Can you repeat the material from the start up to and including the line with "coordinates (40, 690).", swapping "Where is" for "Where can I find" and leaving everything else unchanged?

Stored data:
◇ ◇ ◇ ◇

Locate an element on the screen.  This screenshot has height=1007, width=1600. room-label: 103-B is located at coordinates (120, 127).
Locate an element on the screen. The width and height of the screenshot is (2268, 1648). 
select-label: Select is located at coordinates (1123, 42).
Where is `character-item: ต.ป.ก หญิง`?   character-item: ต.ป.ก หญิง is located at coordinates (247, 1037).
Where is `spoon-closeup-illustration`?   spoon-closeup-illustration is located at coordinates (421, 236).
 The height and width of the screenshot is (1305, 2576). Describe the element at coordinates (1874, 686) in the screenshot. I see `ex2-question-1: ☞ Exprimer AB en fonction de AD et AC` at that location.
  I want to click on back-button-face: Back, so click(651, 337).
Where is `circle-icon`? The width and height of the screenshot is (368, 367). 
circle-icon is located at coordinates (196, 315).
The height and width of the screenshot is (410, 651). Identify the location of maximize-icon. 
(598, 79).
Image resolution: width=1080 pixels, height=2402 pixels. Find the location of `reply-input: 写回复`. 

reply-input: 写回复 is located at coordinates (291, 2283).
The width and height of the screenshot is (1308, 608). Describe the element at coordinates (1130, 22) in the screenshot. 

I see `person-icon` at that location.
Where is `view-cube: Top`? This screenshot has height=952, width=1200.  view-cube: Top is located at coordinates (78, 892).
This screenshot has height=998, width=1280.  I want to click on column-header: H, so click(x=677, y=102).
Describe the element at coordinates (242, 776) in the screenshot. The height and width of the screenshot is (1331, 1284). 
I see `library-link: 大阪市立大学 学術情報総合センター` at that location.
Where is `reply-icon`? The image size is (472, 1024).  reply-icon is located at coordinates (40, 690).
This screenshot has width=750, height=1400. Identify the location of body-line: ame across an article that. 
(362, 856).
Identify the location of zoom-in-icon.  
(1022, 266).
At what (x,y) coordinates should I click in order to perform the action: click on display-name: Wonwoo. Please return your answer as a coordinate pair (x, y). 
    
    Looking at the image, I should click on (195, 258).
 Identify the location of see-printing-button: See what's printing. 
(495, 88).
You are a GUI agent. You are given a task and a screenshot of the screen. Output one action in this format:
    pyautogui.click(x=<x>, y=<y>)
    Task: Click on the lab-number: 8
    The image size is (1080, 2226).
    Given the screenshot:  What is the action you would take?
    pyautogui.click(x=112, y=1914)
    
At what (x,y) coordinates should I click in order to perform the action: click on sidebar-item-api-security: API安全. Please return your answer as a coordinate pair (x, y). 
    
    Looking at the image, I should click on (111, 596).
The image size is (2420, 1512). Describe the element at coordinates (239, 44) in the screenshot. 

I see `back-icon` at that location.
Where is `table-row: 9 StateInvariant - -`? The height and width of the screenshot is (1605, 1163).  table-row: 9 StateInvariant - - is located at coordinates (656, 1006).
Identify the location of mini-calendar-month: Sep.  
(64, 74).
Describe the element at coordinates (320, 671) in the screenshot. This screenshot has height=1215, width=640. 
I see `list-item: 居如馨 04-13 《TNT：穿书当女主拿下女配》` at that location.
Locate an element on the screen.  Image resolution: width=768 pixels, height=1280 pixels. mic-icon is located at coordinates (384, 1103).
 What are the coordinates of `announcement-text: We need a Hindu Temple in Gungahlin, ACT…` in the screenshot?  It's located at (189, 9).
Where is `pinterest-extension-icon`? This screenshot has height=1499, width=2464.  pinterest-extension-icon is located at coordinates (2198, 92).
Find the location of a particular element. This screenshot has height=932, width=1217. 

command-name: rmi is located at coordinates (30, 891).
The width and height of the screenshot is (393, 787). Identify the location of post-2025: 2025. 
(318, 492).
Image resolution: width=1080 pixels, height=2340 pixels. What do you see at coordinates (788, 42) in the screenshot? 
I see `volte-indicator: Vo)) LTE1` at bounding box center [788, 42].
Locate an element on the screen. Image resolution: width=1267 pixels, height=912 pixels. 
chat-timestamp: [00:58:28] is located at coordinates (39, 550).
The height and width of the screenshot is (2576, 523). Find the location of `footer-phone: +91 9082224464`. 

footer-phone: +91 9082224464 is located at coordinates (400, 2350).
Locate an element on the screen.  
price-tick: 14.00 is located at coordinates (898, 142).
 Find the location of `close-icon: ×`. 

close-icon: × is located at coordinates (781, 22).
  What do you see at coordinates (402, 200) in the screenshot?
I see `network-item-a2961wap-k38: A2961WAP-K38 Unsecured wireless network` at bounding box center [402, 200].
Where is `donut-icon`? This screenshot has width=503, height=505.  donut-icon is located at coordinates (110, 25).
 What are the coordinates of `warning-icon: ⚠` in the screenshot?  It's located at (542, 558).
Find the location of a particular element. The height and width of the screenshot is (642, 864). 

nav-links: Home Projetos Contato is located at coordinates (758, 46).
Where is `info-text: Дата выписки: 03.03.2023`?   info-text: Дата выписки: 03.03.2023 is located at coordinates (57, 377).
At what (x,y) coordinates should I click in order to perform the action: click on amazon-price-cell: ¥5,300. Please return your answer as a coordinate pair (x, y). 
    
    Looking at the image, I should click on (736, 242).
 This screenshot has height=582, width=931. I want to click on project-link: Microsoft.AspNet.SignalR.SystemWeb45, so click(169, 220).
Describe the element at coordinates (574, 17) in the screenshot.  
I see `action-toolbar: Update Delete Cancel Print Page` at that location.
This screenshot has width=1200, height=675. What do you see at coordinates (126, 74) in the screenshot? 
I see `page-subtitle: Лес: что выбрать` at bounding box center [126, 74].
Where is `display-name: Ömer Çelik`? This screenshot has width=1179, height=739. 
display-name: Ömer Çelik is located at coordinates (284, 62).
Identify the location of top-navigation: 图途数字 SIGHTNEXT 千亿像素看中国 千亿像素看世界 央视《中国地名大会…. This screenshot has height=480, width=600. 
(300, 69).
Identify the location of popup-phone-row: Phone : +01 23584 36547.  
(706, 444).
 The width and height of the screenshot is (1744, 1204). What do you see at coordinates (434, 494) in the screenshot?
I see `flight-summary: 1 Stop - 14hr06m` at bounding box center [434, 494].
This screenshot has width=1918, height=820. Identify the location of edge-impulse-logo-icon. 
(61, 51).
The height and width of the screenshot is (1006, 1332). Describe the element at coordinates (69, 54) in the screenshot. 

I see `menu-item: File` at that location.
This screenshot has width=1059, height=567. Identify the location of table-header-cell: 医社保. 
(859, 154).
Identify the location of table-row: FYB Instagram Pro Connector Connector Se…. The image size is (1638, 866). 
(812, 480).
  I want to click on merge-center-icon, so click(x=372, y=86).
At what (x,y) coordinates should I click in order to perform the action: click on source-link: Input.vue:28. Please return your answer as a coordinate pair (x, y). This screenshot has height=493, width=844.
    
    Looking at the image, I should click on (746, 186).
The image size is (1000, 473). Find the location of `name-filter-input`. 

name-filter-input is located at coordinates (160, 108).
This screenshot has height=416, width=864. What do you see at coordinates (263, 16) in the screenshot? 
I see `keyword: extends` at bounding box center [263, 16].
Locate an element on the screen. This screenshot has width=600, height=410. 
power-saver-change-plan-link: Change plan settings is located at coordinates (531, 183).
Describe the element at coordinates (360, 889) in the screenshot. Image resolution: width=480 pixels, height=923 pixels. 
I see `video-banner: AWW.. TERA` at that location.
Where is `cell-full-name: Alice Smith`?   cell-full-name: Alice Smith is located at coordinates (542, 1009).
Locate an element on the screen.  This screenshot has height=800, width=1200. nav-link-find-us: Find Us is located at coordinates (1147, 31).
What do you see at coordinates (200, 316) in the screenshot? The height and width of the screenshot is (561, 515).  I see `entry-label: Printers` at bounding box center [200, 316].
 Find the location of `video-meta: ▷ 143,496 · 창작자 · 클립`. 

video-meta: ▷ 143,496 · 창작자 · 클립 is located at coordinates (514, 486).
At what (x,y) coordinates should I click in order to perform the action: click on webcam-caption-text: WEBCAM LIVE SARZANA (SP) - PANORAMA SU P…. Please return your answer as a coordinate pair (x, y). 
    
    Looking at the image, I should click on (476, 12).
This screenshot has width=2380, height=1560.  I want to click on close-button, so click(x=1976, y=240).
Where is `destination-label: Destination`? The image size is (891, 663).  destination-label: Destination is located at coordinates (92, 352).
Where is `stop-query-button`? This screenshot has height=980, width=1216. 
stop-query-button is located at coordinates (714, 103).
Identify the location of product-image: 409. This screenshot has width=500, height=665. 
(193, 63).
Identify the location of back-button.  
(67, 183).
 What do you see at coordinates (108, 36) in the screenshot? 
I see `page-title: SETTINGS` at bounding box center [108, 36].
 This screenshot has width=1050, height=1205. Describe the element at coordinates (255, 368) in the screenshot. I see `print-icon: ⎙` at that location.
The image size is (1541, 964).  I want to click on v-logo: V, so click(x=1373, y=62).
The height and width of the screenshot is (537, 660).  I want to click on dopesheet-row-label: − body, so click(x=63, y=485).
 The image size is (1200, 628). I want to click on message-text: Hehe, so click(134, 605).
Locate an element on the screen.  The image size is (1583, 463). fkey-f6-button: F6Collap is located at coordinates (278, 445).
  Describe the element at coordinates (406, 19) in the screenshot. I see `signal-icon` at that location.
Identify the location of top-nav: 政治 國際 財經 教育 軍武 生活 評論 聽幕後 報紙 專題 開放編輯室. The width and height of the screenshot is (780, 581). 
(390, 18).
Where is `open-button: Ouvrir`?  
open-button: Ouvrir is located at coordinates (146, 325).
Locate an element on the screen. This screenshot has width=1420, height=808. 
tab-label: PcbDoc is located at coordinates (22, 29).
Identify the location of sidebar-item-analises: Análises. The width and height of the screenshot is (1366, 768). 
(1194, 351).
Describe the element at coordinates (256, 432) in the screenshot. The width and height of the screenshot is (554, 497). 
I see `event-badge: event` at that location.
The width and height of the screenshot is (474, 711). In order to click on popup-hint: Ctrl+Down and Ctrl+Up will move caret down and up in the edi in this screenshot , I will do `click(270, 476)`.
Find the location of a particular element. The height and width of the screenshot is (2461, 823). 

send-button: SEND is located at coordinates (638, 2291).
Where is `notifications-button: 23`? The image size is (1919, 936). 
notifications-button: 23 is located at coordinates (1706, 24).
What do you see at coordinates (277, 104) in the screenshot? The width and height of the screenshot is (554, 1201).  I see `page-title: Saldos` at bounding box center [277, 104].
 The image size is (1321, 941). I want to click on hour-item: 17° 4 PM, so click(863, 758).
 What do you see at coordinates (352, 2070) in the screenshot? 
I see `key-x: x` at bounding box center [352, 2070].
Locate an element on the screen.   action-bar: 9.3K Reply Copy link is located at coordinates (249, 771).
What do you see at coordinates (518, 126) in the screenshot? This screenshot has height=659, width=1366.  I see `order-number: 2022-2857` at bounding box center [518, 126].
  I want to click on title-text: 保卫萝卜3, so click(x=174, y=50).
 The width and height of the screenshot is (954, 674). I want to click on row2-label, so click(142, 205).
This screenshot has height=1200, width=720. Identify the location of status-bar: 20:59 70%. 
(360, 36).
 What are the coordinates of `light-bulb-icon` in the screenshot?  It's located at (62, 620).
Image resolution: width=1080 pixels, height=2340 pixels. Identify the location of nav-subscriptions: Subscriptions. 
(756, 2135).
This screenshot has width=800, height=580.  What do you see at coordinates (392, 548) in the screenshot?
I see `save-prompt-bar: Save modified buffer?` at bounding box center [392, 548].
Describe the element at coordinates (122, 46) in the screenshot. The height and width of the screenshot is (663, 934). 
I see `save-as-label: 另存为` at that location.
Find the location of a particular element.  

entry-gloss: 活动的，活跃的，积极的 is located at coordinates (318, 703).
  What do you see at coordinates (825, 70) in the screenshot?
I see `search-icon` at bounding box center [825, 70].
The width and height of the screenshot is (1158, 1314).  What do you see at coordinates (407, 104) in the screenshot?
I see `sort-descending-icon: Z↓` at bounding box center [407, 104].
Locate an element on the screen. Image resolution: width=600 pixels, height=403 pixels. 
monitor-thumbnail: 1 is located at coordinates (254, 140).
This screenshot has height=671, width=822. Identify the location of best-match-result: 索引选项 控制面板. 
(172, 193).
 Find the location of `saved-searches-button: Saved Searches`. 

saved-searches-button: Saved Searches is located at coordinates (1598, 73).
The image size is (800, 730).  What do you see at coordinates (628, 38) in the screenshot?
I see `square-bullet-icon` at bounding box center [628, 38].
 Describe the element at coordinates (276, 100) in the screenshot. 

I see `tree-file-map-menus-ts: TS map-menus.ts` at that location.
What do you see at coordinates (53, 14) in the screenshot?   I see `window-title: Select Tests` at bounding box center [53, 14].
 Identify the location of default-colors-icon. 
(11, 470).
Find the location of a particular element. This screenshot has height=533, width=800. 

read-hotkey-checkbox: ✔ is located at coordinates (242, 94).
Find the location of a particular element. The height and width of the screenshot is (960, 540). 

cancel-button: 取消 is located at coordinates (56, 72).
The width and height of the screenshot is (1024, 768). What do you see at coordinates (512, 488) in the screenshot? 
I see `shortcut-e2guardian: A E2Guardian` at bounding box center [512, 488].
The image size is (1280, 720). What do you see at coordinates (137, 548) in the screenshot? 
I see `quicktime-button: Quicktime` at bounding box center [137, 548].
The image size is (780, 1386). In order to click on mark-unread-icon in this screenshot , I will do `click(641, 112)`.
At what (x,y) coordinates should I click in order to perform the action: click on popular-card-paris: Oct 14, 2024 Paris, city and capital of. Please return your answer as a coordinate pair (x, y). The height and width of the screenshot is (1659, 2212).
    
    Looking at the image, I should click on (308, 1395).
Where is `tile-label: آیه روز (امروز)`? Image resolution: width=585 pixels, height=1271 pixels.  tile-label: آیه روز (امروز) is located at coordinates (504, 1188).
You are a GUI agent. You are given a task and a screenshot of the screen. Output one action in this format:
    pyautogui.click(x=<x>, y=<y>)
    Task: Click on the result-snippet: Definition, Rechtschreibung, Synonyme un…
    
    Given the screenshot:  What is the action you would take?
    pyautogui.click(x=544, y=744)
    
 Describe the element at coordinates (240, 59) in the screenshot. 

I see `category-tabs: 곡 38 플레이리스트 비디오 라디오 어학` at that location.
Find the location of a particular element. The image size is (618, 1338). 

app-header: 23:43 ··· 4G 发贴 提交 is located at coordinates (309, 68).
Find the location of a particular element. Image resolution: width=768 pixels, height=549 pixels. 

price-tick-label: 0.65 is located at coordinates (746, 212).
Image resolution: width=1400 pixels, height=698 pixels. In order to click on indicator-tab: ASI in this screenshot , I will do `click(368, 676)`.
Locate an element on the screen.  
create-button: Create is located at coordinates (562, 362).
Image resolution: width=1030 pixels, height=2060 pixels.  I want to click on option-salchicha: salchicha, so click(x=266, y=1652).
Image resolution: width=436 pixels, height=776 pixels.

◇ ◇ ◇ ◇

▶ _EXERCISE OUTPUT_:
Locate an element on the screen.  This screenshot has height=1007, width=1600. room-label: 103-B is located at coordinates (120, 127).
Locate an element on the screen. The width and height of the screenshot is (2268, 1648). 
select-label: Select is located at coordinates (1123, 42).
Where can I find `character-item: ต.ป.ก หญิง`?   character-item: ต.ป.ก หญิง is located at coordinates (247, 1037).
Where can I find `spoon-closeup-illustration`?   spoon-closeup-illustration is located at coordinates (421, 236).
 The height and width of the screenshot is (1305, 2576). Describe the element at coordinates (1874, 686) in the screenshot. I see `ex2-question-1: ☞ Exprimer AB en fonction de AD et AC` at that location.
  I want to click on back-button-face: Back, so click(651, 337).
Where can I find `circle-icon`? The width and height of the screenshot is (368, 367). 
circle-icon is located at coordinates (196, 315).
The height and width of the screenshot is (410, 651). Identify the location of maximize-icon. 
(598, 79).
Image resolution: width=1080 pixels, height=2402 pixels. Find the location of `reply-input: 写回复`. 

reply-input: 写回复 is located at coordinates (291, 2283).
The width and height of the screenshot is (1308, 608). Describe the element at coordinates (1130, 22) in the screenshot. 

I see `person-icon` at that location.
Where can I find `view-cube: Top`? This screenshot has height=952, width=1200.  view-cube: Top is located at coordinates (78, 892).
This screenshot has height=998, width=1280.  I want to click on column-header: H, so click(x=677, y=102).
Describe the element at coordinates (242, 776) in the screenshot. The height and width of the screenshot is (1331, 1284). 
I see `library-link: 大阪市立大学 学術情報総合センター` at that location.
Where can I find `reply-icon`? The image size is (472, 1024).  reply-icon is located at coordinates (40, 690).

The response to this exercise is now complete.